**What is expected**
Please return each record below exactly, with nothing left out.

**Records for the task**
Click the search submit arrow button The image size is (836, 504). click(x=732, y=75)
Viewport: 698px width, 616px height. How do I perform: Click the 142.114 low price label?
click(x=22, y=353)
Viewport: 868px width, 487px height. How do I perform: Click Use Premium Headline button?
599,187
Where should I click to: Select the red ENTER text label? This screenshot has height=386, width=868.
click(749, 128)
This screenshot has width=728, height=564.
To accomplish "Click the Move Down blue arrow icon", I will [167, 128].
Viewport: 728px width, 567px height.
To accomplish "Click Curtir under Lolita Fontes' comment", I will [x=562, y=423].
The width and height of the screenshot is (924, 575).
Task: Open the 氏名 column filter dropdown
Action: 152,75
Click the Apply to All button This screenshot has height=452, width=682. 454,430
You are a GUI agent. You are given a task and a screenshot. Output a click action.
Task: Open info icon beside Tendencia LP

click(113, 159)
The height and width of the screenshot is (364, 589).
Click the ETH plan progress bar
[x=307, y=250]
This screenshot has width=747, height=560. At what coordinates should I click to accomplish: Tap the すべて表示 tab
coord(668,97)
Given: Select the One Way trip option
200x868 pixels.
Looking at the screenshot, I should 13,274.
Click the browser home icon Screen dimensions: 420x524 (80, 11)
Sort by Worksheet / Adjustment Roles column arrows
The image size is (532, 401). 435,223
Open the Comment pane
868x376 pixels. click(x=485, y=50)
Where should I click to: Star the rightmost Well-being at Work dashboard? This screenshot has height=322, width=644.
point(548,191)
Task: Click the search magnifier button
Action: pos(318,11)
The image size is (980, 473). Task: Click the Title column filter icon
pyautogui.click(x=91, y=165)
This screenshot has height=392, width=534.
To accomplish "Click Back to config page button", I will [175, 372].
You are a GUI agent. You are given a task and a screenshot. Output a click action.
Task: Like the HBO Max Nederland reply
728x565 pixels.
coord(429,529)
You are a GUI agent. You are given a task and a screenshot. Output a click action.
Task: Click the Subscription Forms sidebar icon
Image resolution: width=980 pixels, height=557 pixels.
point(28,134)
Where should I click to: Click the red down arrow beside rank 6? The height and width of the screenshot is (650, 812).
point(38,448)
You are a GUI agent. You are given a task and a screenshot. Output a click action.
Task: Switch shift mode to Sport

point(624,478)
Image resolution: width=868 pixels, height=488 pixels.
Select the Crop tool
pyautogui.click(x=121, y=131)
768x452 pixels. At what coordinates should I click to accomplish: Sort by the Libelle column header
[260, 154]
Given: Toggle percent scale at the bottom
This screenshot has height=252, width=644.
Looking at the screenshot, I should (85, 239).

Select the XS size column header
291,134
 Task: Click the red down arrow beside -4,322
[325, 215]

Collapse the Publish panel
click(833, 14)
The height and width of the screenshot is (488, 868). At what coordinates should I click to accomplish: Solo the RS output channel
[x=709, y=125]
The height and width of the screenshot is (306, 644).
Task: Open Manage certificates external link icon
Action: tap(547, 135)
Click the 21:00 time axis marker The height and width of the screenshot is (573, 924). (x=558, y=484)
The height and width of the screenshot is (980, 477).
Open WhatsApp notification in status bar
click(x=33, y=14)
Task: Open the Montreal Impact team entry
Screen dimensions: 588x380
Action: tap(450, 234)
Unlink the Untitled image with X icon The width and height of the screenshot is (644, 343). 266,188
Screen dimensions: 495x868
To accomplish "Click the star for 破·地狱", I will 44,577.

**Solved problem**
Click the search submit arrow button The image size is (836, 504). click(x=732, y=75)
Viewport: 698px width, 616px height. How do I perform: Click the 142.114 low price label?
click(x=22, y=353)
Viewport: 868px width, 487px height. How do I perform: Click Use Premium Headline button?
599,187
Where should I click to: Select the red ENTER text label? This screenshot has height=386, width=868.
click(749, 128)
This screenshot has width=728, height=564.
To accomplish "Click the Move Down blue arrow icon", I will [167, 128].
Viewport: 728px width, 567px height.
To accomplish "Click Curtir under Lolita Fontes' comment", I will [x=562, y=423].
The width and height of the screenshot is (924, 575).
Task: Open the 氏名 column filter dropdown
Action: 152,75
Click the Apply to All button This screenshot has height=452, width=682. 454,430
You are a GUI agent. You are given a task and a screenshot. Output a click action.
Task: Open info icon beside Tendencia LP

click(113, 159)
The height and width of the screenshot is (364, 589).
Click the ETH plan progress bar
[x=307, y=250]
This screenshot has width=747, height=560. At what coordinates should I click to accomplish: Tap the すべて表示 tab
coord(668,97)
Given: Select the One Way trip option
200x868 pixels.
Looking at the screenshot, I should 13,274.
Click the browser home icon Screen dimensions: 420x524 (80, 11)
Sort by Worksheet / Adjustment Roles column arrows
The image size is (532, 401). 435,223
Open the Comment pane
868x376 pixels. click(x=485, y=50)
Where should I click to: Star the rightmost Well-being at Work dashboard? This screenshot has height=322, width=644.
point(548,191)
Task: Click the search magnifier button
Action: pos(318,11)
The image size is (980, 473). Task: Click the Title column filter icon
pyautogui.click(x=91, y=165)
This screenshot has height=392, width=534.
To accomplish "Click Back to config page button", I will [175, 372].
You are a GUI agent. You are given a task and a screenshot. Output a click action.
Task: Like the HBO Max Nederland reply
728x565 pixels.
coord(429,529)
You are a GUI agent. You are given a task and a screenshot. Output a click action.
Task: Click the Subscription Forms sidebar icon
Image resolution: width=980 pixels, height=557 pixels.
point(28,134)
Where should I click to: Click the red down arrow beside rank 6? The height and width of the screenshot is (650, 812).
point(38,448)
You are a GUI agent. You are given a task and a screenshot. Output a click action.
Task: Switch shift mode to Sport

point(624,478)
Image resolution: width=868 pixels, height=488 pixels.
Select the Crop tool
pyautogui.click(x=121, y=131)
768x452 pixels. At what coordinates should I click to accomplish: Sort by the Libelle column header
[260, 154]
Given: Toggle percent scale at the bottom
This screenshot has height=252, width=644.
Looking at the screenshot, I should (85, 239).

Select the XS size column header
291,134
 Task: Click the red down arrow beside -4,322
[325, 215]

Collapse the Publish panel
click(833, 14)
The height and width of the screenshot is (488, 868). At what coordinates should I click to accomplish: Solo the RS output channel
[x=709, y=125]
The height and width of the screenshot is (306, 644).
Task: Open Manage certificates external link icon
Action: tap(547, 135)
Click the 21:00 time axis marker The height and width of the screenshot is (573, 924). (x=558, y=484)
The height and width of the screenshot is (980, 477).
Open WhatsApp notification in status bar
click(x=33, y=14)
Task: Open the Montreal Impact team entry
Screen dimensions: 588x380
Action: tap(450, 234)
Unlink the Untitled image with X icon The width and height of the screenshot is (644, 343). 266,188
Screen dimensions: 495x868
To accomplish "Click the star for 破·地狱", I will 44,577.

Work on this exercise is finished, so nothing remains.